23 sierpnia 2019, 07:30 Bezpieczeństwo

– Poza rozwojem sytuacji w regionie Bliskiego Wschodu, równie decydujące o ewentualności renegocjacji porozumienia okażą się rozmowy europejsko-amerykańskie. Dla samego Iranu najważniejsze jest zaś dotrwanie do zmiany władzy i przetrwanie tego procesu. Wydarzeń historycznych nie da się powtórzyć, więc ten tajemniczy atak na tankowce był w dużej mierze zabiegiem politycznym, mającym przenieść w czasie nie rzeczywistość, lecz wyobraźnię obserwatorów  –  pisze Łukasz Przybyszewski*, współpracownik BiznesAlert.pl.

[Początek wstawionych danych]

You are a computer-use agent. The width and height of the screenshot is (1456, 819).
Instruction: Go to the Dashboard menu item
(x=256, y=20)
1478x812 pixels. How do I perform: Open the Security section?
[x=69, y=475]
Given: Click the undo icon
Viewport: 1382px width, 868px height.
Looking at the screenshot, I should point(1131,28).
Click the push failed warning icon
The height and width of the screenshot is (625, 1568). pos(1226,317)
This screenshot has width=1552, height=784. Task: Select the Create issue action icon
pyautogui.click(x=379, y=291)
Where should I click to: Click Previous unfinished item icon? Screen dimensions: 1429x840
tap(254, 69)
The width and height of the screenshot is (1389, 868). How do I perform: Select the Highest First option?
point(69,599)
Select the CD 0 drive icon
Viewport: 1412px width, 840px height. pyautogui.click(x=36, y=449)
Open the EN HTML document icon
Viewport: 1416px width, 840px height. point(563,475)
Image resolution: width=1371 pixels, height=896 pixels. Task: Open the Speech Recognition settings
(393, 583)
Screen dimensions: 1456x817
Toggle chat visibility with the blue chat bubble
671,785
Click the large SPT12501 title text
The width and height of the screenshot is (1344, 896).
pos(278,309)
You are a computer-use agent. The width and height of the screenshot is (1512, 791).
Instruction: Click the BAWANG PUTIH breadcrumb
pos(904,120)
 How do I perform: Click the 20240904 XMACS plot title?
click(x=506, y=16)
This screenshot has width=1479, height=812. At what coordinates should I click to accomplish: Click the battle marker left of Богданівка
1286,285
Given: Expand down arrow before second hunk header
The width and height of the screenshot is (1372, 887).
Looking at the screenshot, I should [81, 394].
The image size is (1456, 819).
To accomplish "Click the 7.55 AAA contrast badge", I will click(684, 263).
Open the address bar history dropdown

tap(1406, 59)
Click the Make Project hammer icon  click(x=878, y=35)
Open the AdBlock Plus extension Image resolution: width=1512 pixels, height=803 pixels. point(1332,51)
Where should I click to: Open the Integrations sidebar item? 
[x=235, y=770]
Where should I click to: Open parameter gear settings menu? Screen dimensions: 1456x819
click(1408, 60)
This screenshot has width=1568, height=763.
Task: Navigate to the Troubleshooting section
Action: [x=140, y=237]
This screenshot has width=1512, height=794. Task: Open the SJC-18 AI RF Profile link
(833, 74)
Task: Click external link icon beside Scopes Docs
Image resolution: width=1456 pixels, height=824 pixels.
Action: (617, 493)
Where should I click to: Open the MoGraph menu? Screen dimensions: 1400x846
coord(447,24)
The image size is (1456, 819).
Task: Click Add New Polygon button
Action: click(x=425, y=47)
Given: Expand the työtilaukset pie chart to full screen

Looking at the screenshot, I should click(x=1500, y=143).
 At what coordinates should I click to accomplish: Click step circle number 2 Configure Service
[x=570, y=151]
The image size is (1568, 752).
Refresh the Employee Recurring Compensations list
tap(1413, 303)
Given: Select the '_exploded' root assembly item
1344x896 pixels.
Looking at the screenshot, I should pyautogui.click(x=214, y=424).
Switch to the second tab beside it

Flaga Iranu. Źródło: Flickr
Flaga Iranu. Źródło: Flickr

Sankcje

W dniu 2 maja br. wygasło zwolnienie Chin, Indii, Japonii, Korei Południowej i Turcji z sankcji USA na import irańskich węglowodorów. Władze Stanów Zjednoczonych zdecydowały, że zwolnienia nie przedłużą, choć najpewniej liczyły się z tym, że nie wszystkie zainteresowane państwa rzeczywiście zredukują import irańskiej ropy do zera. Oznaczało to, że USA względem Iranu finalnie powróciło do stanu prawnego sprzed JCPoA (porozumienie nuklearne z Iranem zawarte w 2015 roku). Obserwowanie majowych doniesień medialnych oraz analiz implikacji tego kroku dawało jednak wrażenie, że okoliczności są bardzo odmienne od tych, gdy USA zwiększało naciski na Iran w 2012 roku. Wówczas, siedem lat temu, UE zasadniczo wykluczyła irańskie banki ze SWIFT-u i nałożyła embargo na import irańskiej ropy. Wyjątkiem były państwa azjatyckie, które nie były skłonne w pełni zrezygnować z irańskich węglowodorów. Iran po zniesieniu sankcji w 2015 roku nie odzyskał udziału w rynkach sprzed 2012 roku, więc Teheran najpewniej spodziewa się, że nawet jeśli dojdzie do jakiegokolwiek porozumienia z USA, to będzie w jeszcze słabszej pozycji na rynku ropy. Wiedząc to i chcąc zmniejszyć swą zależność od eksportu ropy, Iran dążył do zwiększenia swych zdolności produkcyjnych i eksportowych w branży petrochemicznej. Dlatego też w czerwcu br. Biały Dom obłożył sankcjami Persian Gulf Petrochemical Industries Company (PGPIC), firmę powiązaną z Korpusem Strażników Rewolucji Islamskiej.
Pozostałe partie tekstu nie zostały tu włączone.